She was sure she was on the right side of the road.
The autoroute consisted of blind bends winding around the mountain. As she drove, Jess caught sight of the road looping above and below.
The road above was the worry. Was she imagining it?
She drove cautiously around the next bend and caught a glimpse of a blue, open-topped sports car. The car was two curves above. Coming fast.
Driving against the cliff edge.
Her side.
Surely it should be on the other side?
She braked hard, turning her car onto a slight verge between cliff and road. The bend ahead was blind. If the car ahead came round on the wrong side…
It had to be her imagination. She was basing this fear on a flash of blue, now out of sight.
Maybe the driver ahead had better vision of the road than she did. She was being too cautious.
But she still felt the first claws of fear. Too much had happened in her life to trust that the worst wouldn’t happen now. Thus Jess was almost stopped when the blue car swept around the bend. Travelling far, far too fast.
On her side of the road.
She was as far onto the verge as she could be without melting into the cliff. There was nowhere she could go.
‘No.’ She put her hands out, blindly. ‘No.’
No one heard.
Today was meant to have been his wedding day. Instead…it made a great day for a funeral.
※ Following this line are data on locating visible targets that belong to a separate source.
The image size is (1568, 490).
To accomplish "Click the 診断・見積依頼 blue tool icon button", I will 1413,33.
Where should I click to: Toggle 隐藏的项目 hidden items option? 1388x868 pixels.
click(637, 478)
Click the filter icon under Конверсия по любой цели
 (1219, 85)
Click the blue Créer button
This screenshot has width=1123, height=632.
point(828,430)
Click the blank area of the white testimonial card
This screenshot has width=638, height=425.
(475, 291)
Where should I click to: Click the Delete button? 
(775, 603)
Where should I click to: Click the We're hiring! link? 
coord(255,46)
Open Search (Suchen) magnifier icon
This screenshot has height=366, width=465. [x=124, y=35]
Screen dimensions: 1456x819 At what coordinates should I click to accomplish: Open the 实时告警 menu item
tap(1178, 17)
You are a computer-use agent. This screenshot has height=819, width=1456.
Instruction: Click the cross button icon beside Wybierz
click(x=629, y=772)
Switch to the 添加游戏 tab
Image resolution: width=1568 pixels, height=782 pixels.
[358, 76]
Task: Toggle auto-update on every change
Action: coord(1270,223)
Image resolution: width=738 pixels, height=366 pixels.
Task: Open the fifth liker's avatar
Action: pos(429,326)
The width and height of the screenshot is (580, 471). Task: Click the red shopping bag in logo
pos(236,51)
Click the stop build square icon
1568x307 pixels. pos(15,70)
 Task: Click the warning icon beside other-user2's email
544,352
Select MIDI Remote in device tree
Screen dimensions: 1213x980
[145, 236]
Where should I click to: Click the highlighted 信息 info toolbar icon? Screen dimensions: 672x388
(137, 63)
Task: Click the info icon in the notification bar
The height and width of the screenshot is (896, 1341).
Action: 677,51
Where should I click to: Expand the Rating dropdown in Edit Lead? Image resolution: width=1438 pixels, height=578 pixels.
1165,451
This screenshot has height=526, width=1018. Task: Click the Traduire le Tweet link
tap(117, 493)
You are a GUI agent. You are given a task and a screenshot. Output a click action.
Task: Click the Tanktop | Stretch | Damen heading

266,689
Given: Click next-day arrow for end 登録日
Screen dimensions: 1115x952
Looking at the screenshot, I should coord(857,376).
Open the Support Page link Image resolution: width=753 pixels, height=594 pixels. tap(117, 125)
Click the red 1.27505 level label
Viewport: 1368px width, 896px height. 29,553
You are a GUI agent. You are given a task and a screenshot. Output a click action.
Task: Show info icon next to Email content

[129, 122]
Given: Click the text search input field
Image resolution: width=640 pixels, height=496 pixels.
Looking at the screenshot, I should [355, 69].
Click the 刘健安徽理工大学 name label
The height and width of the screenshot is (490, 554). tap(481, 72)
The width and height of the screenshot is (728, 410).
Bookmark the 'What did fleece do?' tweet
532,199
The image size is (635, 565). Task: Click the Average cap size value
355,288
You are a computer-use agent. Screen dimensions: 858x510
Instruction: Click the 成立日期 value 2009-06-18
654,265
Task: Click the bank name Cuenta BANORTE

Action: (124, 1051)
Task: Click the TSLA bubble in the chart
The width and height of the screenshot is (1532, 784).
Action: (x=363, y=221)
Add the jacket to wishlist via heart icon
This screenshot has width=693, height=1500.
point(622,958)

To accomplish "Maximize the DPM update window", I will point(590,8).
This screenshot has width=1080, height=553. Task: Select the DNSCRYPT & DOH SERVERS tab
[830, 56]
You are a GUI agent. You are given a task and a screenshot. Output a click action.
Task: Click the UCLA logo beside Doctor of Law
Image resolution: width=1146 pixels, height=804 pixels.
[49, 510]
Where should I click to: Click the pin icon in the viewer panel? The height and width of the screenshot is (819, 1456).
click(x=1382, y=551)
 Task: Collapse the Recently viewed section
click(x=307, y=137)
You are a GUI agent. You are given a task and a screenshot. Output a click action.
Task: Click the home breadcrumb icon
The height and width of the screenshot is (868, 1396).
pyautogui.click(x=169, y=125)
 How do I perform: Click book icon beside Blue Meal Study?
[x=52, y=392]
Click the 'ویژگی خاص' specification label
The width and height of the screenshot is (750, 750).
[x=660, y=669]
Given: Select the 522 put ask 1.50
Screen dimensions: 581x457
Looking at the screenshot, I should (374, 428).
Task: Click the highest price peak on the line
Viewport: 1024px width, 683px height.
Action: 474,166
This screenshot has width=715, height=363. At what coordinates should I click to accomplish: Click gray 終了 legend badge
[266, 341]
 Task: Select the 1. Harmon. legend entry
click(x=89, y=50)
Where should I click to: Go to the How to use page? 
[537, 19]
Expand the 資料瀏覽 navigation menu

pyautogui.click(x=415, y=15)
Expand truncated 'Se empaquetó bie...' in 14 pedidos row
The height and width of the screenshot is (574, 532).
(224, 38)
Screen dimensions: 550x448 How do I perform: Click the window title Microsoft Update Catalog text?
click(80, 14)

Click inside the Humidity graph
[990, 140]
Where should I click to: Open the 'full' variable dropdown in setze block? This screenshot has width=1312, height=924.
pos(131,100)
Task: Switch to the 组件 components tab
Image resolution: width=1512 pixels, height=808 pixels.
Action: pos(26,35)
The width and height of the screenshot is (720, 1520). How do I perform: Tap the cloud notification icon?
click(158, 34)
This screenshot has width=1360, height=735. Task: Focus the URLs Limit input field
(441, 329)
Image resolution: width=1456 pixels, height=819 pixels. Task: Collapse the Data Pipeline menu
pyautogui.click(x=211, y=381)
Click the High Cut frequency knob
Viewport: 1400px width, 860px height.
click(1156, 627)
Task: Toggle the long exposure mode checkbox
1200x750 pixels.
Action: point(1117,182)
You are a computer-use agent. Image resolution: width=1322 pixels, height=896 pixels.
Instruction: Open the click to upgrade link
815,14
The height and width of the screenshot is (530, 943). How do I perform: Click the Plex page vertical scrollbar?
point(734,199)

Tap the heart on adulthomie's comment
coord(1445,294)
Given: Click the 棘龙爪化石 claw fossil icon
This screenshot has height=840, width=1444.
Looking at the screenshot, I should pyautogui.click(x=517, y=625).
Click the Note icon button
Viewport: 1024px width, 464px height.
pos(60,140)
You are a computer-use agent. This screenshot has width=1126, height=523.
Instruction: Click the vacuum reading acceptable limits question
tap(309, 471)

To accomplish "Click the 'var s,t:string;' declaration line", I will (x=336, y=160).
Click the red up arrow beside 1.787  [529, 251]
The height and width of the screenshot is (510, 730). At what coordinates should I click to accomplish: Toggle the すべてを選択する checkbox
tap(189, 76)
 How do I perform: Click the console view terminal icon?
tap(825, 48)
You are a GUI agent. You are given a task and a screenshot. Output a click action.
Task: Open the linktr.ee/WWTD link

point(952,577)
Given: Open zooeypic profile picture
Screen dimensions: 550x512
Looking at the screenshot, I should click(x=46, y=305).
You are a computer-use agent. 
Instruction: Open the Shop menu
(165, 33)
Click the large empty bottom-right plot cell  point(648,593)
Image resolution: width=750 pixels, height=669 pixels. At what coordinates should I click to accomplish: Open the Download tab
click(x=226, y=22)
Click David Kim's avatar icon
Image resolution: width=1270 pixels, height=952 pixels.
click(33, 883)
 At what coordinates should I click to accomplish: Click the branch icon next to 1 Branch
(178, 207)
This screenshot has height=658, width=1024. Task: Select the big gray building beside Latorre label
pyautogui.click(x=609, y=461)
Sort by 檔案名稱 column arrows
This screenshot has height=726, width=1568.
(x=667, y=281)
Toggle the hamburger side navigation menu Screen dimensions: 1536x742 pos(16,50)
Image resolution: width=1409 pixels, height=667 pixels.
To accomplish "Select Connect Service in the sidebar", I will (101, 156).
‘Do you suppose she meant to do it?’ Lionel, Archduke of Alp’Azuri, looked at the flag-draped coffin with distaste. He was supposed to be supporting his great-nephew in his grief, but neither man could summon much energy for strong emotion.
There’d been too much grief in the past few weeks for another death to destroy them.
‘What, kill herself?’ Raoul, Lionel’s great-nephew, didn’t even try to sound devastated. He sounded furious, which was exactly how he felt. ‘Sarah? You have to be kidding.’